■ **About this task**
Please reproduce the following records exactly, with nothing omitted.

:: Supplied data ::

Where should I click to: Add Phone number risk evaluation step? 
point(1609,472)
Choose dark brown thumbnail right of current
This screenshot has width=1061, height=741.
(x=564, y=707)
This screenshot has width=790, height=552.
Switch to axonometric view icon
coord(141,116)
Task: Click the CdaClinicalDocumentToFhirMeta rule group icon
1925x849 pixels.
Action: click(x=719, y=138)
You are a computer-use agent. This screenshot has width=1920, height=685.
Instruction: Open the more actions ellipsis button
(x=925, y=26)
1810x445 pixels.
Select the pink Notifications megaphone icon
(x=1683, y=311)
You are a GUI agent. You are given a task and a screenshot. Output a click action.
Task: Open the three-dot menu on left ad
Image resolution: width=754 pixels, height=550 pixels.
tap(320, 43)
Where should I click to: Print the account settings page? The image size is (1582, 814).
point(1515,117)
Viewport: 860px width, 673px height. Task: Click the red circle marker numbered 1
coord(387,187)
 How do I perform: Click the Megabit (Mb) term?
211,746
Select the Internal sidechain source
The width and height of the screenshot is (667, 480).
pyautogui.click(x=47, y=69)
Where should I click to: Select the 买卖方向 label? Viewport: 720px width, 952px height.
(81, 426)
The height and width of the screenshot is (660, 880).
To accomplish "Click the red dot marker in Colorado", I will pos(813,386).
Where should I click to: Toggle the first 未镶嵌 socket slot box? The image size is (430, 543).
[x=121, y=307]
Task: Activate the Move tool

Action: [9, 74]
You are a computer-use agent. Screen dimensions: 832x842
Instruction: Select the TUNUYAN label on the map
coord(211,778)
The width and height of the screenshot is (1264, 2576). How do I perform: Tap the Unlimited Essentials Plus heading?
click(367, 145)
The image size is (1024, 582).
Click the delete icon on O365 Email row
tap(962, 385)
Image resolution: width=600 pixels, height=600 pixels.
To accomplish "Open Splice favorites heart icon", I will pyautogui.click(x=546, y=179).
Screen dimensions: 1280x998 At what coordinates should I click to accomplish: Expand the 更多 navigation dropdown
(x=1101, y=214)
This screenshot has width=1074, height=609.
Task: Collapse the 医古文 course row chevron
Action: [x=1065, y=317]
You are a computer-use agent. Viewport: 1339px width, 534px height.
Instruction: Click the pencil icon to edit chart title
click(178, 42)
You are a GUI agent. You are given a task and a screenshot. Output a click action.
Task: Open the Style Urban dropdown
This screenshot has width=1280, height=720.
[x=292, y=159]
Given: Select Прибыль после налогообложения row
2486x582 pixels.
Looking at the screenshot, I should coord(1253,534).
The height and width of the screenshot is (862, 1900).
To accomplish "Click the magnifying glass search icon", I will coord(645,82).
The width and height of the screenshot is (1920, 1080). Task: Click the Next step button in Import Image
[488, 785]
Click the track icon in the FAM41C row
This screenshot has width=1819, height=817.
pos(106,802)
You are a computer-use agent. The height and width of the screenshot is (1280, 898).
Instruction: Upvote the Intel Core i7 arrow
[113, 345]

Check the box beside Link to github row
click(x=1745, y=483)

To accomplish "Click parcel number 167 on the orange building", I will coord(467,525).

:::

■ **Written reply**
Where should I click to: Add Phone number risk evaluation step? 
point(1609,472)
Choose dark brown thumbnail right of current
This screenshot has width=1061, height=741.
(x=564, y=707)
This screenshot has width=790, height=552.
Switch to axonometric view icon
coord(141,116)
Task: Click the CdaClinicalDocumentToFhirMeta rule group icon
1925x849 pixels.
Action: click(x=719, y=138)
You are a computer-use agent. This screenshot has width=1920, height=685.
Instruction: Open the more actions ellipsis button
(x=925, y=26)
1810x445 pixels.
Select the pink Notifications megaphone icon
(x=1683, y=311)
You are a GUI agent. You are given a task and a screenshot. Output a click action.
Task: Open the three-dot menu on left ad
Image resolution: width=754 pixels, height=550 pixels.
tap(320, 43)
Where should I click to: Print the account settings page? The image size is (1582, 814).
point(1515,117)
Viewport: 860px width, 673px height. Task: Click the red circle marker numbered 1
coord(387,187)
 How do I perform: Click the Megabit (Mb) term?
211,746
Select the Internal sidechain source
The width and height of the screenshot is (667, 480).
pyautogui.click(x=47, y=69)
Where should I click to: Select the 买卖方向 label? Viewport: 720px width, 952px height.
(81, 426)
The height and width of the screenshot is (660, 880).
To accomplish "Click the red dot marker in Colorado", I will pos(813,386).
Where should I click to: Toggle the first 未镶嵌 socket slot box? The image size is (430, 543).
[x=121, y=307]
Task: Activate the Move tool

Action: [9, 74]
You are a computer-use agent. Screen dimensions: 832x842
Instruction: Select the TUNUYAN label on the map
coord(211,778)
The width and height of the screenshot is (1264, 2576). How do I perform: Tap the Unlimited Essentials Plus heading?
click(367, 145)
The image size is (1024, 582).
Click the delete icon on O365 Email row
tap(962, 385)
Image resolution: width=600 pixels, height=600 pixels.
To accomplish "Open Splice favorites heart icon", I will pyautogui.click(x=546, y=179).
Screen dimensions: 1280x998 At what coordinates should I click to accomplish: Expand the 更多 navigation dropdown
(x=1101, y=214)
This screenshot has width=1074, height=609.
Task: Collapse the 医古文 course row chevron
Action: [x=1065, y=317]
You are a computer-use agent. Viewport: 1339px width, 534px height.
Instruction: Click the pencil icon to edit chart title
click(178, 42)
You are a GUI agent. You are given a task and a screenshot. Output a click action.
Task: Open the Style Urban dropdown
This screenshot has width=1280, height=720.
[x=292, y=159]
Given: Select Прибыль после налогообложения row
2486x582 pixels.
Looking at the screenshot, I should coord(1253,534).
The height and width of the screenshot is (862, 1900).
To accomplish "Click the magnifying glass search icon", I will coord(645,82).
The width and height of the screenshot is (1920, 1080). Task: Click the Next step button in Import Image
[488, 785]
Click the track icon in the FAM41C row
This screenshot has width=1819, height=817.
pos(106,802)
You are a computer-use agent. The height and width of the screenshot is (1280, 898).
Instruction: Upvote the Intel Core i7 arrow
[113, 345]

Check the box beside Link to github row
click(x=1745, y=483)

To accomplish "Click parcel number 167 on the orange building", I will coord(467,525).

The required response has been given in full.